→ Material
══════════

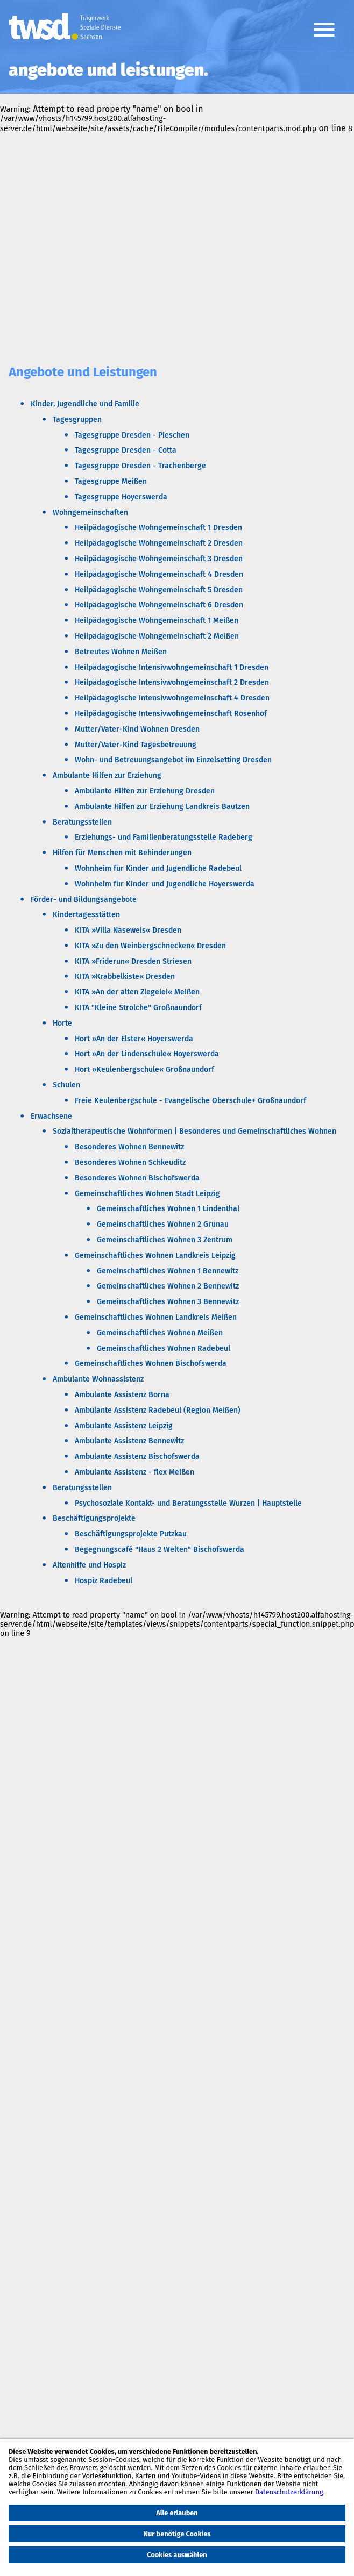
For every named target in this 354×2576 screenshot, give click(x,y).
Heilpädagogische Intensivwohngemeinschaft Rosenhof (171, 713)
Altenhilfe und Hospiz (89, 1565)
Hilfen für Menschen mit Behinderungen (122, 852)
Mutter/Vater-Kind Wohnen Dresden (137, 729)
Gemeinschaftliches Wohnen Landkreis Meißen (156, 1317)
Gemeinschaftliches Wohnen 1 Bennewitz (167, 1271)
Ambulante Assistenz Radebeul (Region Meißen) (157, 1410)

══════════

→ Required task
Rewrite the material with every "screenshot" changed to "page", keeping everything else the same, and leave the pictures out.

→ Solution for this task
For every named target in this 354×2576 page, give click(x,y).
Heilpädagogische Intensivwohngemeinschaft Rosenhof (171, 713)
Altenhilfe und Hospiz (89, 1565)
Hilfen für Menschen mit Behinderungen (122, 852)
Mutter/Vater-Kind Wohnen Dresden (137, 729)
Gemeinschaftliches Wohnen Landkreis Meißen (156, 1317)
Gemeinschaftliches Wohnen 1 Bennewitz (167, 1271)
Ambulante Assistenz Radebeul (Region Meißen) (157, 1410)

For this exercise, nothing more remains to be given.